In the same vein, the focus on innovation-driven development is keeping momentum and key sectors like advanced equipment and information technology saw greater spending in research and development.
As China’s economy is grappling with the so-called “triple pressure”, a term to describe the current cocktail of problems – shrinking demand, disrupted supply and weakening expectations, the government is again faced with a quandary about how to balance long-term structural reform and short-term stabilizing growth.
Crucial policy decisions ahead
All in all, the 14th FYP and its successors will help lay the groundwork for China’s achievement of the second centenary goal.
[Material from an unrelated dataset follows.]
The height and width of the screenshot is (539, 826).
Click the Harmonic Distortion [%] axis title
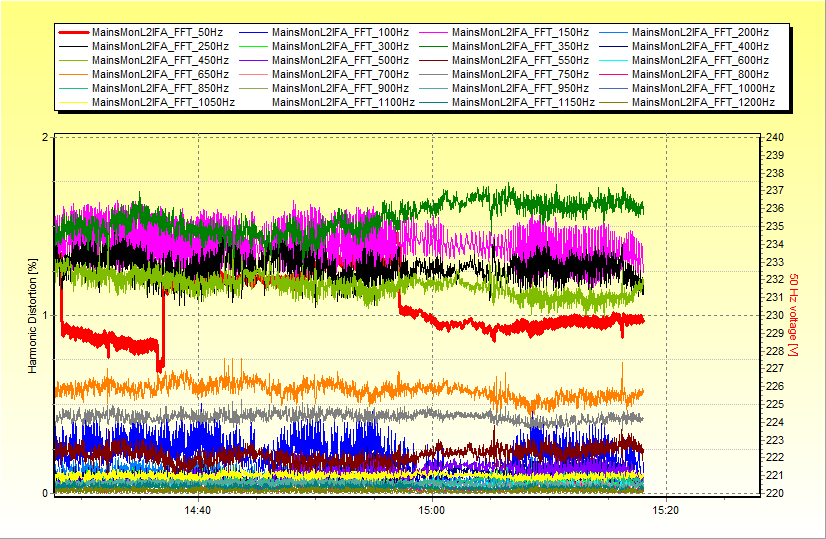point(33,315)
However, even President Xi, arguably China’s most powerful leader since Chairman Mao, is getting his reality check, forcing his government to refine some signature projects, ranging from common prosperity to the Belt and Road Initiative. The war in Ukraine and what has been perceived by the “West” as China’s alignment with Putin’s Russia are set to make China’s external circulation – the second part of his “dual circulation” economic strategy – hard to sell at best and accelerate investor hesitancy and lead to further decoupling at worst.
The Chinese finance publication Caixin’s recent editorial can serve to illustrate a sentiment in the face of this situation: “Correct choices are highly dependent on the foresight of decision-makers, as well as the conditions of a nation’s history, geography, culture and population. Good systems are based on reform and opening up that gradually integrate proven international practices. A country eager for development must deepen its reform and strive to seek and maintain a good international environment.”
Should China continue to drag its feet in long-overdue structural reform and dig in its heels in its positioning with Moscow, it may face both stronger external and internal headwinds in the years to come. This may compound to the risk that the current FYP won’t be able to progress according to plan.